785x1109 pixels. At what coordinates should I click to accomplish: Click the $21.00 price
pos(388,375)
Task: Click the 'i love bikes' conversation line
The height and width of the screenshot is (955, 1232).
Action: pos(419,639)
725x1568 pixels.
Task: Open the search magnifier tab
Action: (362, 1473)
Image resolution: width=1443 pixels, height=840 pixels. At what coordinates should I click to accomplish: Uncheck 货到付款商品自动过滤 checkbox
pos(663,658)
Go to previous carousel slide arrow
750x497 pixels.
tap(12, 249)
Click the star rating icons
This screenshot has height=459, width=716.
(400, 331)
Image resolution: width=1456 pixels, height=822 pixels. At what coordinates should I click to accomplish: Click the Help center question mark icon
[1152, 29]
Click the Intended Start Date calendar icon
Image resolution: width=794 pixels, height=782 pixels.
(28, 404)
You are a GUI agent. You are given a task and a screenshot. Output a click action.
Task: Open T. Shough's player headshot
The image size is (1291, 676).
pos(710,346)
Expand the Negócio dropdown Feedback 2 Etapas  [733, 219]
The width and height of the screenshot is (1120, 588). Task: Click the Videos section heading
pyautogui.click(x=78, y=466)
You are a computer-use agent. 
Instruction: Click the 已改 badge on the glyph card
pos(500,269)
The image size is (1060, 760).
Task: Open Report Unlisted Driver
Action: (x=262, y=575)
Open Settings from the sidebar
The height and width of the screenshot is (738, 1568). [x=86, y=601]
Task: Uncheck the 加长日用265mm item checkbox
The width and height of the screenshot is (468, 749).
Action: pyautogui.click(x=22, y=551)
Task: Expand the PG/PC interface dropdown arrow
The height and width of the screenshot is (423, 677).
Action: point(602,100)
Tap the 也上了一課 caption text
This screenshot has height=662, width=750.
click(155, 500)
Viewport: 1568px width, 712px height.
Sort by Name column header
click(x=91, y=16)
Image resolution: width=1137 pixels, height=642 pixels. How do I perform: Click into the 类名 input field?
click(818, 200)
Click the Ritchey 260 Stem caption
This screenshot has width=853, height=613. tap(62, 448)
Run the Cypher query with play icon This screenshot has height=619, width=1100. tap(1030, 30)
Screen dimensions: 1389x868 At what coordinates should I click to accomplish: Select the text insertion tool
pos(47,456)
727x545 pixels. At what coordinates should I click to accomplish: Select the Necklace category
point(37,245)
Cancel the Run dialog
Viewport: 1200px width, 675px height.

▶ [Stated exercise]
Copy every line of the entries above that contains the word "This".

▶ [Exercise output]
This screenshot has height=459, width=716.
This screenshot has height=662, width=750.
This screenshot has width=853, height=613. tap(62, 448)
Run the Cypher query with play icon This screenshot has height=619, width=1100. tap(1030, 30)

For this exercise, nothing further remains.